Crash talvez seja meu filme favorito de David Cronenberg.
A obra percorre, de maneira voyeurística, contemplativa e crítica, o universo dos fetiches — sendo incrivelmente sexy e perturbador. O fetiche, claro, é o tema central, mas não no sentido restrito do sexual (que, embora explícito, é colateral), e sim no aspecto simbólico, concentrado no carro. Este assume um papel protagonista, ressignificado como um símbolo randiano-futurista do triunfo da indústria, da engenharia, da velocidade, da razão e do capitalismo.
Lançado em meados dos anos 1990, em meio à ressaca da vitória capitalista sobre o comunismo, Crash também expressa um desejo reprimido e frustrado de revolução, que se traduz em uma violência de viés anarco-niilista. Nesse sentido, ao lado de Clube da Luta, o filme é uma das melhores representações da vertigem característica dos anos 1990.
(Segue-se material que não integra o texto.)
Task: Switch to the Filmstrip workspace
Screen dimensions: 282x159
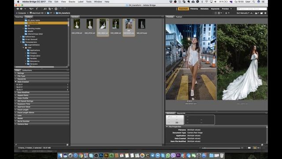Action: pos(194,9)
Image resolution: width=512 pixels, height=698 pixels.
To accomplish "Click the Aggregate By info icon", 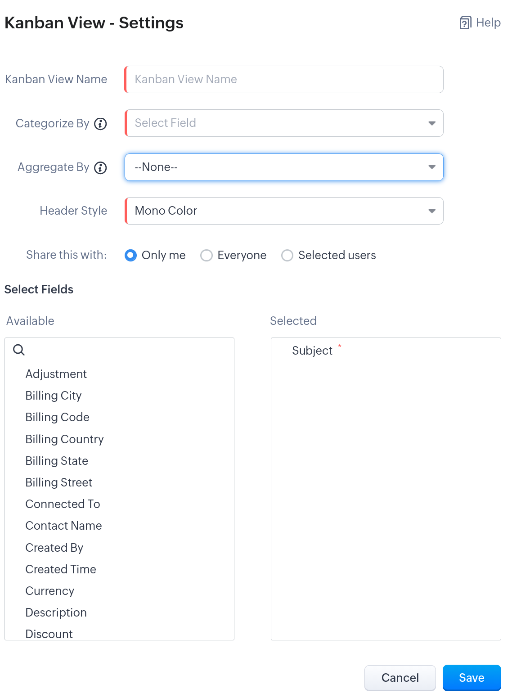I will (x=100, y=168).
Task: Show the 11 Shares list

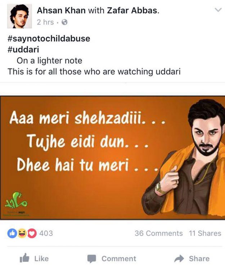Action: [205, 233]
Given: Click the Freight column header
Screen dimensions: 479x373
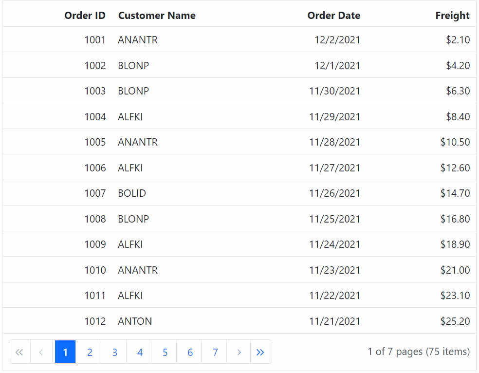Looking at the screenshot, I should click(452, 16).
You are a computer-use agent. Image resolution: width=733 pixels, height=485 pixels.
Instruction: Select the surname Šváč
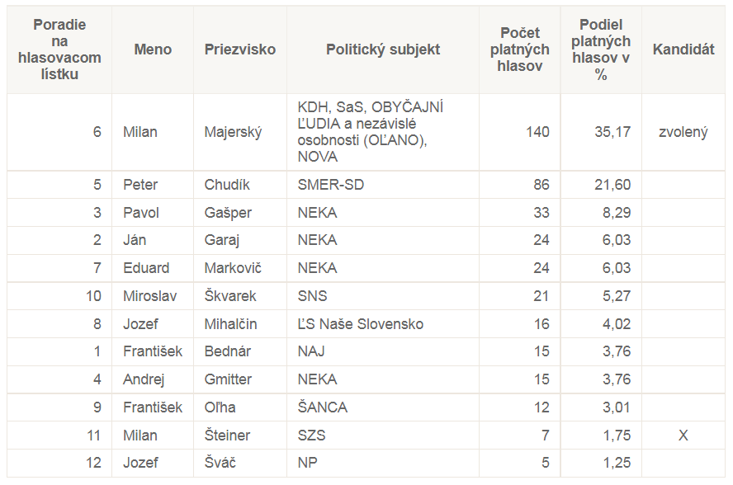tap(220, 463)
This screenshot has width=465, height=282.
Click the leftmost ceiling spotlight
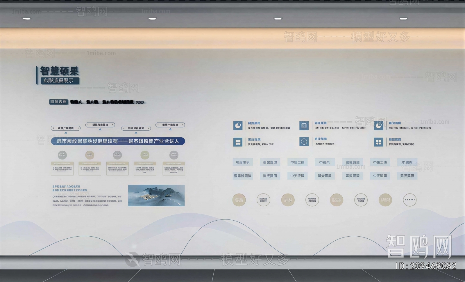coord(27,19)
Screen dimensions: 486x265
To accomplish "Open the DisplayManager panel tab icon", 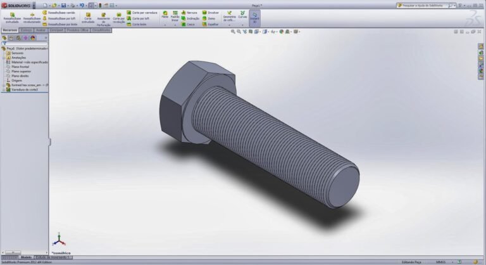I will coord(32,37).
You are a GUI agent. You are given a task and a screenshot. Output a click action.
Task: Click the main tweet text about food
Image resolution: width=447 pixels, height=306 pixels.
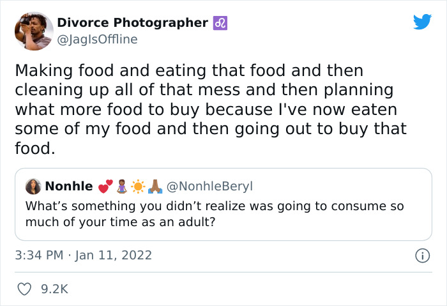tap(211, 109)
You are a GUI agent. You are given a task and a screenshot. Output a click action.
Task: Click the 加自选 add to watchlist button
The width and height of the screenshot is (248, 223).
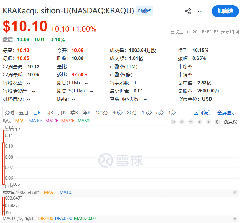pos(225,11)
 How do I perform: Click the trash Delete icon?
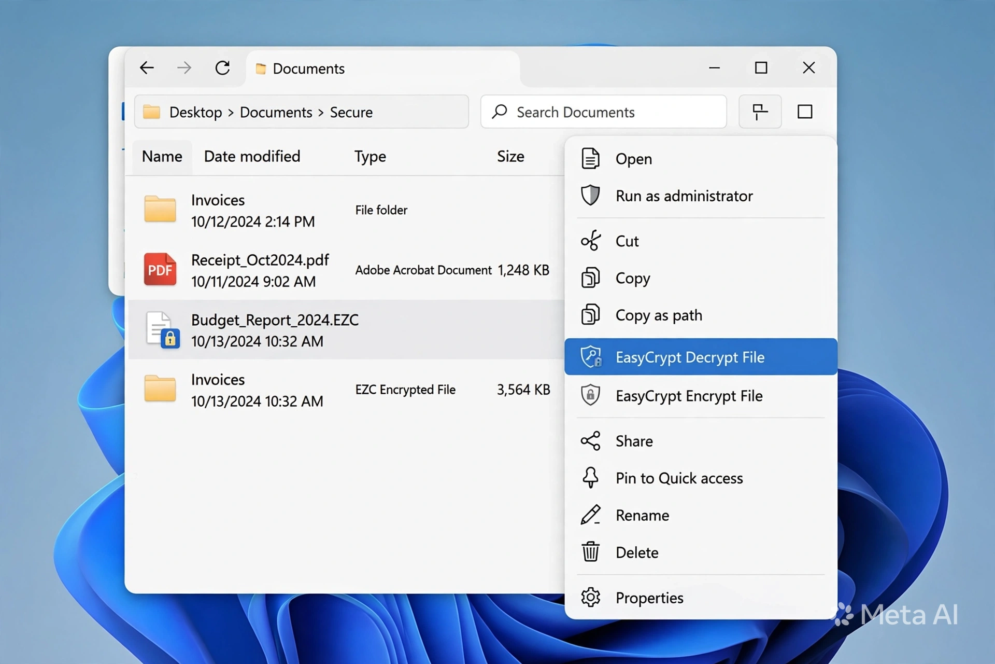(x=590, y=552)
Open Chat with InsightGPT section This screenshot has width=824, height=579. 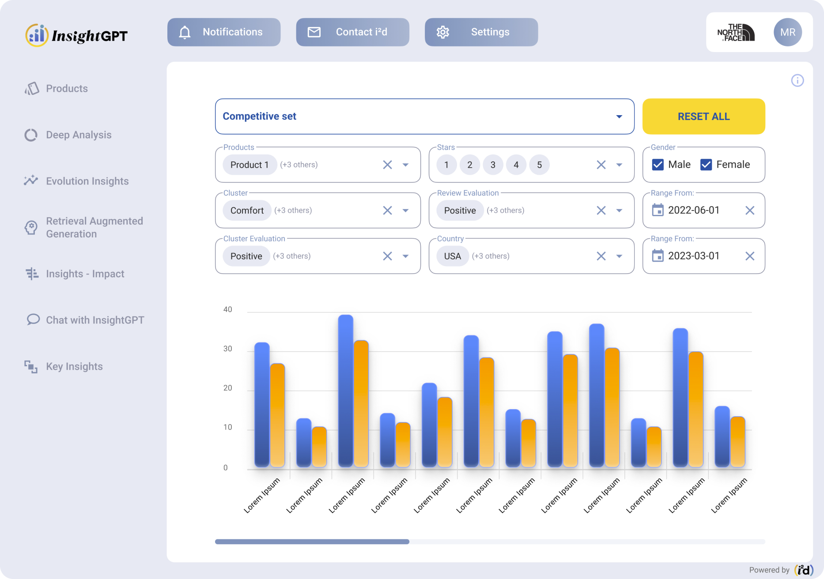[x=95, y=320]
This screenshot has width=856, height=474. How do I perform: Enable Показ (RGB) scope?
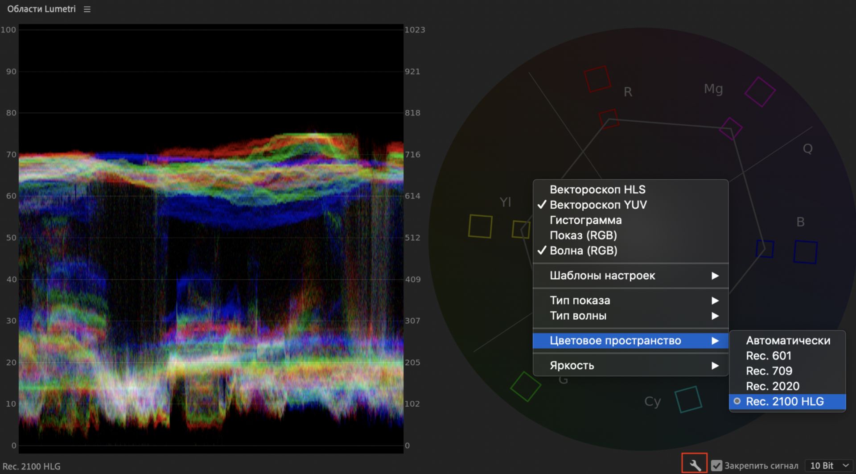tap(583, 235)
Esse anseio por destruição se reflete justamente no fetiche pelo acidente automobilístico — uma vontade sufocada de demolir o sistema, não para substituí-lo, mas pela destruição em si. Um impulso revolucionário não propositivo, que não almeja criar um novo mundo, mas sim uma forma híbrida formada da combinação “sangue, sêmen e óleo”. O acidente, aqui, é um viabilizador da simbiose entre homem, tecnologia e destruição.
Em suma, Crash é uma obra de arte — sem exagero.